La fine di Emanuele cominciò una settimana prima, ma nessuno poteva immaginarlo, perché Emanuele era uno studente come tanti («migliore degli altri», dice oggi suo cugino), figlio di Alfredo, un operaio della Fiat emigrato al Nord come carrozziere nel dopoguerra da Spinazzola, Bari, e di Elvira Almasso, insegnante elementare, piemontese delle Langhe, dove da bambina aveva visto da vicino la Resistenza. Forse per questo aveva consigliato a suo figlio di leggere Fenoglio e Il partigiano Johnny è rimasto il libro preferito di Emanuele, il romanzo su cui avrebbe voluto fare una relazione (oggi si dice tesina) per la maturità.
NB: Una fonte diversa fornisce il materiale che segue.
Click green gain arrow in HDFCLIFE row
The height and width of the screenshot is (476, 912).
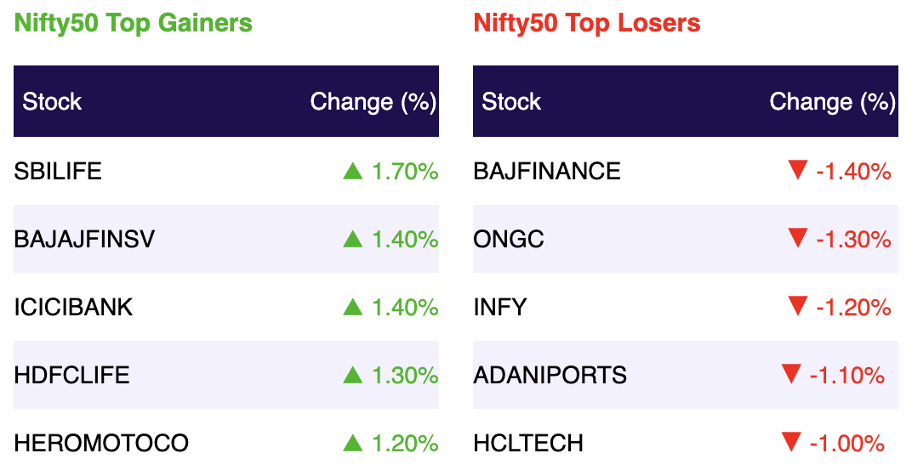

In quei giorni di fuoco, Prima Linea deve (deve?) vendicare due «compagni» uccisi dalla polizia in via Veronese, altra periferia, non troppo lontana. Il commando decide che l’agguato avverrà in una bottiglieria, di fianco al palazzo in cui vivono famiglie modeste, come in tutto il quartiere, famiglie che non c’entrano niente e pensano solo a lavorare in fabbrica e a tirar su i figli.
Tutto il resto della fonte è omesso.